TASK ITEM:
Transcribe the stretch of entries below from the line with "1456x819 pixels. At" through the line with "Task: Open the V2F Bug Sheet bookmark", exactly and with both ends included; leave out all other lines.

PROVIDED MATERIAL:
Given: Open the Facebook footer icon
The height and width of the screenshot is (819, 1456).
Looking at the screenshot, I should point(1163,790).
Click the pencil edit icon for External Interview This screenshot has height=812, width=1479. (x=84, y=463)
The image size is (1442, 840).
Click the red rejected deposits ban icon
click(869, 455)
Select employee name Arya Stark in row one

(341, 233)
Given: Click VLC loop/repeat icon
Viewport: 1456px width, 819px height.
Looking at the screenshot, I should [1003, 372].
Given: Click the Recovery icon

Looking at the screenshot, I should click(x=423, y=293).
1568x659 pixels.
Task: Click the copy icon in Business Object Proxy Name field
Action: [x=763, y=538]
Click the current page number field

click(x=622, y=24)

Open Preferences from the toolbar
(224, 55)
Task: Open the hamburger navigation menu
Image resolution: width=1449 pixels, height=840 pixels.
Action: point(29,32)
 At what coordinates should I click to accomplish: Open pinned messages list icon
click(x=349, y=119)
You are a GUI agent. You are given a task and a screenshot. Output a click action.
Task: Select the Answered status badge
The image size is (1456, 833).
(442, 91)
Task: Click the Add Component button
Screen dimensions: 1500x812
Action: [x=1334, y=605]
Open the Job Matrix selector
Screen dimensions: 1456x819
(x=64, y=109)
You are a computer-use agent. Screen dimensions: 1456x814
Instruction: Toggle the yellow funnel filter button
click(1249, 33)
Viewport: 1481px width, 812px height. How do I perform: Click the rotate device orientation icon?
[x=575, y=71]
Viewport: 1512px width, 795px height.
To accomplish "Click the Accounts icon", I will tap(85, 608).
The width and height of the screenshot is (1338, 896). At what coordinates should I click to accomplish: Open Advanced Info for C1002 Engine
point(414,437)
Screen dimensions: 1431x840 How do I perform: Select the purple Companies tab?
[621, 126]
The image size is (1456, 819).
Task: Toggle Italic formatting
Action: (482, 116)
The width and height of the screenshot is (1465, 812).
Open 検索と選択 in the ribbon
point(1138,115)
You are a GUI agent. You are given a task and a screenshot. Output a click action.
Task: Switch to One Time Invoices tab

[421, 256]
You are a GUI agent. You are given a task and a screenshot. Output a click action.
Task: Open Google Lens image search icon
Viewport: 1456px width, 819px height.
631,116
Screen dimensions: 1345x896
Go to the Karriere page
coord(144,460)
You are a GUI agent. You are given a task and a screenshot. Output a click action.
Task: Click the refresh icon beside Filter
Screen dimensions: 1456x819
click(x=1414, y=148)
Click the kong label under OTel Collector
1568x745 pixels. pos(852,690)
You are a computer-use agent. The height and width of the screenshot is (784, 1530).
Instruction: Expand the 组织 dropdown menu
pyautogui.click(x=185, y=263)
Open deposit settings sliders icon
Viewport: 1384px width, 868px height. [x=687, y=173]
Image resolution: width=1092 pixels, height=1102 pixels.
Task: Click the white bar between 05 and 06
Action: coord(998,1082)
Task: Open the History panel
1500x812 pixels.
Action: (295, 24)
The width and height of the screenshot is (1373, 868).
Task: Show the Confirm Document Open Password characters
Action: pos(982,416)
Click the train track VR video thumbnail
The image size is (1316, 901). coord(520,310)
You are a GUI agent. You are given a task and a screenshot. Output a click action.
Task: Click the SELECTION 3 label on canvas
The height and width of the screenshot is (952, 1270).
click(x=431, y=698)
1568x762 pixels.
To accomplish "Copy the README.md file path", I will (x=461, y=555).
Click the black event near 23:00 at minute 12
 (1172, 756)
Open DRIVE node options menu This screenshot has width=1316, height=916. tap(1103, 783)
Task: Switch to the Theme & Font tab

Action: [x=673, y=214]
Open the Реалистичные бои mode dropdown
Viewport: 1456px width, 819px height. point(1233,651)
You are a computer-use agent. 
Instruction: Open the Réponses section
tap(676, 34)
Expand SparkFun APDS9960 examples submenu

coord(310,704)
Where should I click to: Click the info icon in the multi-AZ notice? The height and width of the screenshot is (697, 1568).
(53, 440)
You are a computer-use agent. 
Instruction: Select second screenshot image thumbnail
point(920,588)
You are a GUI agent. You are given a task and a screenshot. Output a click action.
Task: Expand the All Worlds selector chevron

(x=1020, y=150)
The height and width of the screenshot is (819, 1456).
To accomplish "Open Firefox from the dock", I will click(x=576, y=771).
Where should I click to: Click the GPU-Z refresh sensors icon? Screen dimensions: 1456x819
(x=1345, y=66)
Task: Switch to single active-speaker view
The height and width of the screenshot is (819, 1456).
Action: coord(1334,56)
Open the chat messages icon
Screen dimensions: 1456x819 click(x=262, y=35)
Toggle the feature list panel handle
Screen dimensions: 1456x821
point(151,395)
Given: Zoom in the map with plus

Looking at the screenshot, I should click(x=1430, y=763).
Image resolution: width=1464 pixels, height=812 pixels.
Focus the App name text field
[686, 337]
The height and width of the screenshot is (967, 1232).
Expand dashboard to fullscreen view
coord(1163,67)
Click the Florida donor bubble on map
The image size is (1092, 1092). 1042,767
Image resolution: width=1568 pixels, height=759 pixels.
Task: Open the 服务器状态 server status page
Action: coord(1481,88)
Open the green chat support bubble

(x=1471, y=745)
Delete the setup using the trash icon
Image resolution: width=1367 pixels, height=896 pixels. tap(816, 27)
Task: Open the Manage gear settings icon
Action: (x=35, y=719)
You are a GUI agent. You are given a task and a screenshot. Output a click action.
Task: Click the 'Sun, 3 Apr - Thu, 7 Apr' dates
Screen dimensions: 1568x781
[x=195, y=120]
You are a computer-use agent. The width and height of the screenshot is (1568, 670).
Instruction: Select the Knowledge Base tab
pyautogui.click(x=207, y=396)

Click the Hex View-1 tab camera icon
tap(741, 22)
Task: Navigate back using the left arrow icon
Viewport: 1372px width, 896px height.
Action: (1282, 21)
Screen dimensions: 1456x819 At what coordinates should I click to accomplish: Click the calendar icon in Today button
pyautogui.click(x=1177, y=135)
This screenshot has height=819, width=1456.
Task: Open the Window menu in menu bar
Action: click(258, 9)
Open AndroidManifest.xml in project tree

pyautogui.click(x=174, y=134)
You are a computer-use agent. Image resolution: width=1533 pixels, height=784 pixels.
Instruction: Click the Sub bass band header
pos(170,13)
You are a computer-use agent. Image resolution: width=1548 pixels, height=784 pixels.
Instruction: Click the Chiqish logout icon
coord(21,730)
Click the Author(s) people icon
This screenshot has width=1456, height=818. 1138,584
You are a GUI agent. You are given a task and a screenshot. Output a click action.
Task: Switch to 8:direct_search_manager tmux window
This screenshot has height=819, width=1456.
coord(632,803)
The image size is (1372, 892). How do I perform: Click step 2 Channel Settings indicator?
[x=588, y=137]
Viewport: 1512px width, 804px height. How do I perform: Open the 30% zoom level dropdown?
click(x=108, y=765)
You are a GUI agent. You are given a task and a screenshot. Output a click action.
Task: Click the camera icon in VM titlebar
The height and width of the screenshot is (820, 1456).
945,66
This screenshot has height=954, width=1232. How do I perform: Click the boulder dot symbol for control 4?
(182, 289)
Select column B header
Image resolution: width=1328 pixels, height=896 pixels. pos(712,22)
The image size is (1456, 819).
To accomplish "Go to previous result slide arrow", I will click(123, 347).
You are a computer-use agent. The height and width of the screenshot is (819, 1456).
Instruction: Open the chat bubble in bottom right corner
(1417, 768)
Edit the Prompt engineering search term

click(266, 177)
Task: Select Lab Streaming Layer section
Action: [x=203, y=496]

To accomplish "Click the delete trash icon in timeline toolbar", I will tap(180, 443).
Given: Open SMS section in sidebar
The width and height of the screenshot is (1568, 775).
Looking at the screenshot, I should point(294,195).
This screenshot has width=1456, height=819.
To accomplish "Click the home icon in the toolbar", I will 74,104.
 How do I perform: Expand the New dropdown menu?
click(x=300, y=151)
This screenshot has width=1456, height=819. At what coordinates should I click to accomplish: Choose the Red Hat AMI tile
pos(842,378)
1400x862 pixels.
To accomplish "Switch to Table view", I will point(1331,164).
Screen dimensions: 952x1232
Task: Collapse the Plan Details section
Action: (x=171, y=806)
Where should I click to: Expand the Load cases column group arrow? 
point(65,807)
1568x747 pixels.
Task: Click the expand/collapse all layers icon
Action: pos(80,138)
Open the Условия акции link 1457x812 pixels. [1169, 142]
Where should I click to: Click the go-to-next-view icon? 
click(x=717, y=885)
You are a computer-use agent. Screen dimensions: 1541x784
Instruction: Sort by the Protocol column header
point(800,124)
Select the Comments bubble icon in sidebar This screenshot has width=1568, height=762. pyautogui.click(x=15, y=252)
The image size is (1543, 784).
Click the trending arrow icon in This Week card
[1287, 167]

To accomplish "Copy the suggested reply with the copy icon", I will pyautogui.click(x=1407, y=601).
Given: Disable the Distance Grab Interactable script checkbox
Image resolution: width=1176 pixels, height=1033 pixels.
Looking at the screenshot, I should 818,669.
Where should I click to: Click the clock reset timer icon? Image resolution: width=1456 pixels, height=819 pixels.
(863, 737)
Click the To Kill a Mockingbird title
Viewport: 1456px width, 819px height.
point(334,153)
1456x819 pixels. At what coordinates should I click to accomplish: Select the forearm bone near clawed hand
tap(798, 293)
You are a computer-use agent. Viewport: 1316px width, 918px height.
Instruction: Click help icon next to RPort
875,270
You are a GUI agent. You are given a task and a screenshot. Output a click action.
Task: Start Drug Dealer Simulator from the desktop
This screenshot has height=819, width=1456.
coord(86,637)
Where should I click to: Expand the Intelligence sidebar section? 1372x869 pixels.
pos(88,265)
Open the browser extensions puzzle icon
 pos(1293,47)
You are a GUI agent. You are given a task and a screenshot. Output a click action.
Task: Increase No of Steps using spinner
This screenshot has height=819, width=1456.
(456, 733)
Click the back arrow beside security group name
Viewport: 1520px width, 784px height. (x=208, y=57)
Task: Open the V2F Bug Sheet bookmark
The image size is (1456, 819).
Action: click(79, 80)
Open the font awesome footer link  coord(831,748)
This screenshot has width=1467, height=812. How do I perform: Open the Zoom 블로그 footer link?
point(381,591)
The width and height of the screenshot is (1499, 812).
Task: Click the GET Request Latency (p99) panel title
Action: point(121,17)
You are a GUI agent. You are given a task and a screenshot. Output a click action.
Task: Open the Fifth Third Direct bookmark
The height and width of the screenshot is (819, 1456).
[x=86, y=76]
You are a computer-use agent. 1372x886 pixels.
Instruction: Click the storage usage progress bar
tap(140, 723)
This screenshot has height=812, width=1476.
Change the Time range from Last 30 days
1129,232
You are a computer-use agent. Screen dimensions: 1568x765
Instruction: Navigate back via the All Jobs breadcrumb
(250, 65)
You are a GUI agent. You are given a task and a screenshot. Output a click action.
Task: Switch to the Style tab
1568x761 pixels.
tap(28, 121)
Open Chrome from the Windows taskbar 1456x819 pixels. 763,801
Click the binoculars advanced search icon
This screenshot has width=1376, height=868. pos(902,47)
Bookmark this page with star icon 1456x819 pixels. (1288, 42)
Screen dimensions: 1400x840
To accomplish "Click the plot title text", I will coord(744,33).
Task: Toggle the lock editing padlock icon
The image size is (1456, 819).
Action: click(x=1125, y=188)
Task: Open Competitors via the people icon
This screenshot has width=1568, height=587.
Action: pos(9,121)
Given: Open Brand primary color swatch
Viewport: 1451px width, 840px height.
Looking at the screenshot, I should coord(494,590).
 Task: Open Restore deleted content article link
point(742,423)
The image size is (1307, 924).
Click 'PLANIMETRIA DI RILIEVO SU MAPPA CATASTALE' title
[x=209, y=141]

TASK SOLUTION:
1456x819 pixels. At what coordinates should I click to accomplish: Select the forearm bone near clawed hand
tap(798, 293)
You are a computer-use agent. Viewport: 1316px width, 918px height.
Instruction: Click help icon next to RPort
875,270
You are a GUI agent. You are given a task and a screenshot. Output a click action.
Task: Start Drug Dealer Simulator from the desktop
This screenshot has height=819, width=1456.
coord(86,637)
Where should I click to: Expand the Intelligence sidebar section? 1372x869 pixels.
pos(88,265)
Open the browser extensions puzzle icon
 pos(1293,47)
You are a GUI agent. You are given a task and a screenshot. Output a click action.
Task: Increase No of Steps using spinner
This screenshot has height=819, width=1456.
(456, 733)
Click the back arrow beside security group name
Viewport: 1520px width, 784px height. (x=208, y=57)
Task: Open the V2F Bug Sheet bookmark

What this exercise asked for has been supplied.